*Text extract*
----

I am involved in an arbitration case with Riversdale Mining and Rio Tinto which I had funded myself to date with approximately USD 160 k. My own funds had dried up now and this is already causing havoc with the cash flow of our agricultural business. We need to raise a further USD 120 k urgently to ensure we can continue with the case. These funds will be used solely to pay for our legal team, arbitrator and other costs relating to the case. Should I not be able to raise this I will have to withdraw from the case which will have the effect that i become liable for their costs as well.

The successful outcome of the case will ensure that we will have funds available to expand our agricultural business that will create more employment opportunities for the local community, who lives a very poor and difficult life. It will also provide us with funding to invest more into projects to socially uplift the community. We as a family will also benefit substantially from it and I will have the funds to ensure proper education for our children to ensure a better future for them.

The history of the case can be summarised as follows:

I was a shareholder and Managing Director of ELGAS, SA a company registered in Mozambique. The main business line of ELGAS at the time was to identify, develop, own and operate power stations in Mozambique and to sell the power to end users and utilities in the Southern Africa region. I came to know of Riversdale Benga mine development in Mozambique through the press and as I could not pick up anything about a power station development, I decided to contact them to discuss the possibility of developing a power station using low quality thermal coal from their mine.

----

*What is asked*
a) In the arbitration appeal, how much more money does the writer need to raise to keep the case going?
b) Carry on the arbitration appeal from its last sentence.

*Data provided*

----

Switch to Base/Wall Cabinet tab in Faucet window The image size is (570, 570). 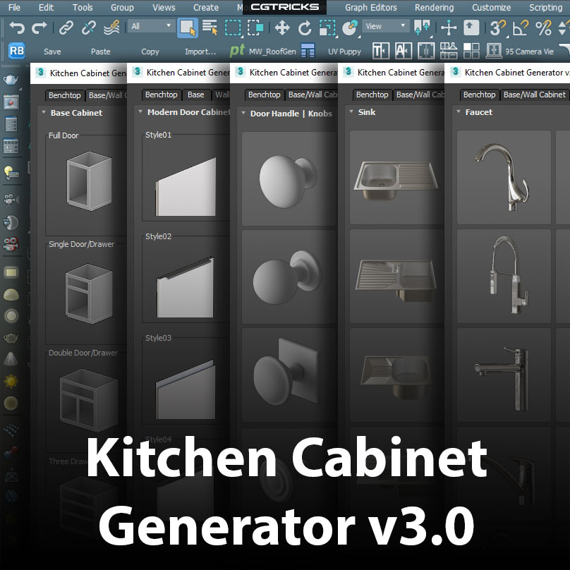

----

*Answers to each task*
a) A further USD 120 k.

b)
Therefore I made contact with Syd Parkhouse who was Riversdale’s country manager at the time, based in Mozambique. He then arranged a meeting with the then Chairman and CEO Michael O’Keefe (Michael) during a visit to Mozambique early 2007. Also attending the meeting were Andrew Love (Andrew), Deputy Chairman, as well as other senior members from the management of Riversdale.

After a lengthy discussion of the advantages a mine mouthed thermal power station will have for Riversdale, like increased IRR, market for low quality coal that can not be exported, no stockpile or re-introduction to pit cost of low quality thermal coal, they said that they would be interested to develop the power station jointly with ELGAS.

I then explained to them what the process is that we will have to follow of witch the main points were:

  • First we need to get a despatcho from the Minister of Energy that will give us permission to continue with development of project. For this we needed to submit a desk top study with our application to the Minister. The Minister also needed to get Cabinet approval as the power station would be bigger than 100MW
  • Then we need to engage with EDM (Mozambican power utility) to get the project listed with them, get transmission access for evacuation of power, to get it registered with Southern African Power Pool (SAPP) and to negotiate a Power Purchase Agreement (PPA) with them as some of the power will have to stay in Mozambique.
  • Negotiate with the Ministry of Energy a Framework Agreement that will give us full rights to develop the power station and will be the base for the final concession agreement.
  • Get Environmental Impact (EIA) approval and license
  • Engage Eskom in negotiations for a PPA as they were in need of power for the SA market as well as that a PPA with them will make the project bankable and enable the financing of it.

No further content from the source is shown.